The lights are coming back on in Texas. It’s been nearly two weeks since cold weather cut power and water for 4 million people there. More than 30 have died. And lately, some Texas homeowners have been getting $8,000 utility bills for their pains. What a mess.
Give me the wintry Berkshires any day. The weather outside is frightful, but the electricity is so delightful that a few inches of snow can’t stop it. Sure, the odd falling limb claims a power line now and then, but we robust hill tribes are used to cold weather. So, usually, is our power grid.
What went wrong in Texas? State officials at first tried to blame an over-reliance on wind turbines, but we soon learned the real problem: state officials.
You see, Texas has been run for decades by small-government conservatives. Nothing wrong with that, in theory at least. The idea of limited government goes back to the Enlightenment. Our Constitution is littered with restrictions on executive and legislative power. Not a word, though, about electric power.
Federal regulation of that essential service was effectively stifled in Texas decades ago by small-government-minded state officials, acting in cahoots with the energy industry, to protect profits and keep the feds at bay. That’s why Texas did not have to winterize its energy grid, build reserve capacity into the system or make interconnect agreements to share electricity in weather emergencies with its neighbors. Those mostly colder states, like ours, have done that stuff.
But then, such states tend to be run by meddling, big-government socialists. Who else would so blithely ignore the wisdom of deregulation? Who else would reject a system that uses “the market” to let retail power prices fluctuate with scarcity (hence, those $8,000 utility bills)?
I was reminded of that disparity recently, when I tried to get a COVID-19 vaccine. Spent weeks constantly checking hotlines and websites in every jurisdiction where I might possibly qualify. Every state, county and converted ballfield seemed to have different criteria.
Some would give shots to nonlocals, others wouldn’t. Most locations would accept only geezers over 75. Some allowed kids of 65. A few places accepted frontline workers, but only doctors and nurses. Others included teachers and bus drivers. Preexisting conditions were qualifiers in some places, elsewhere not.
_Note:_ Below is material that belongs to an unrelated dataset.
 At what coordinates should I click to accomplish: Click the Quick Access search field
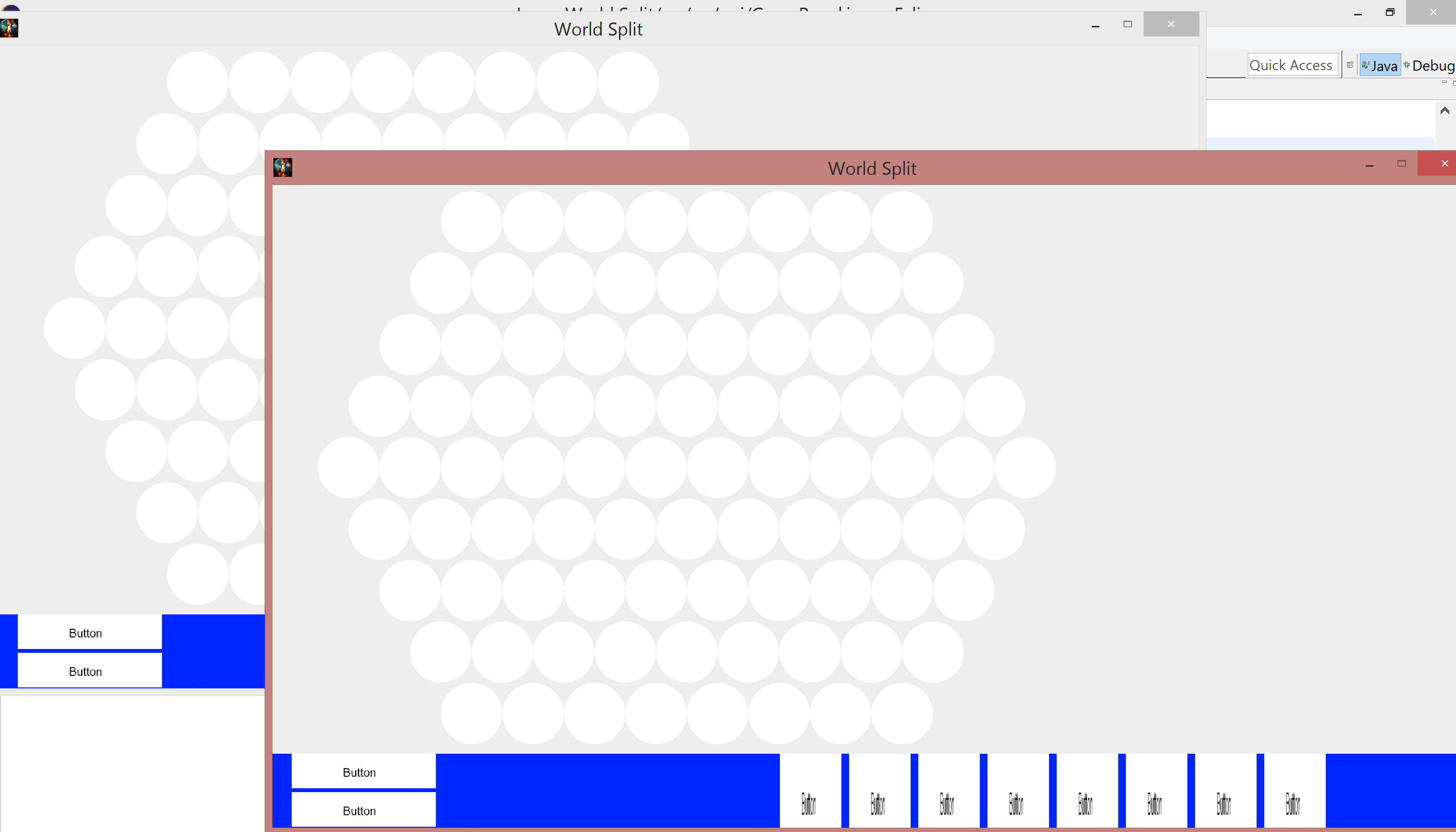point(1291,65)
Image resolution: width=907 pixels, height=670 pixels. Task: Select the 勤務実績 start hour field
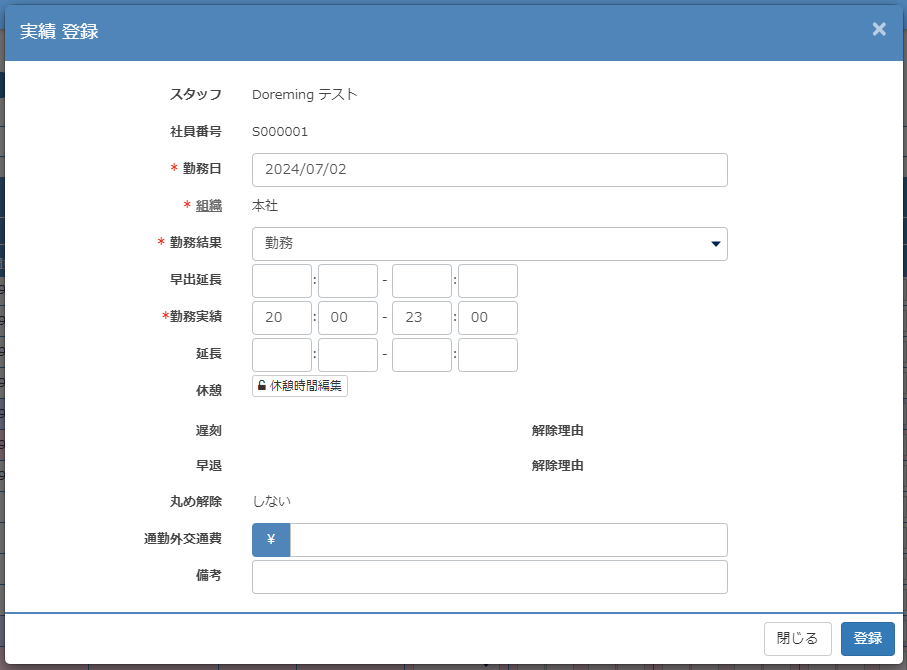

The prize for originality goes to Massachusetts, which said anybody who could drag an old person in for a shot could get one, too. I thought about making a kidnapping run on a nursing home, but conscience deterred me.
Worse than the lack of consistency was the absence of any central source of information. People were better informed about Tiger Woods’ car crash than how to get a vaccine.
My search took me to Florida, a small-government paradise. Here, the Republican governor has opened “pop-up” sites — with VIP lists — in mostly white and Republican housing developments built by political donors. I didn’t make the cut, but I did score a shot at a drive-thru public park. Few questions asked.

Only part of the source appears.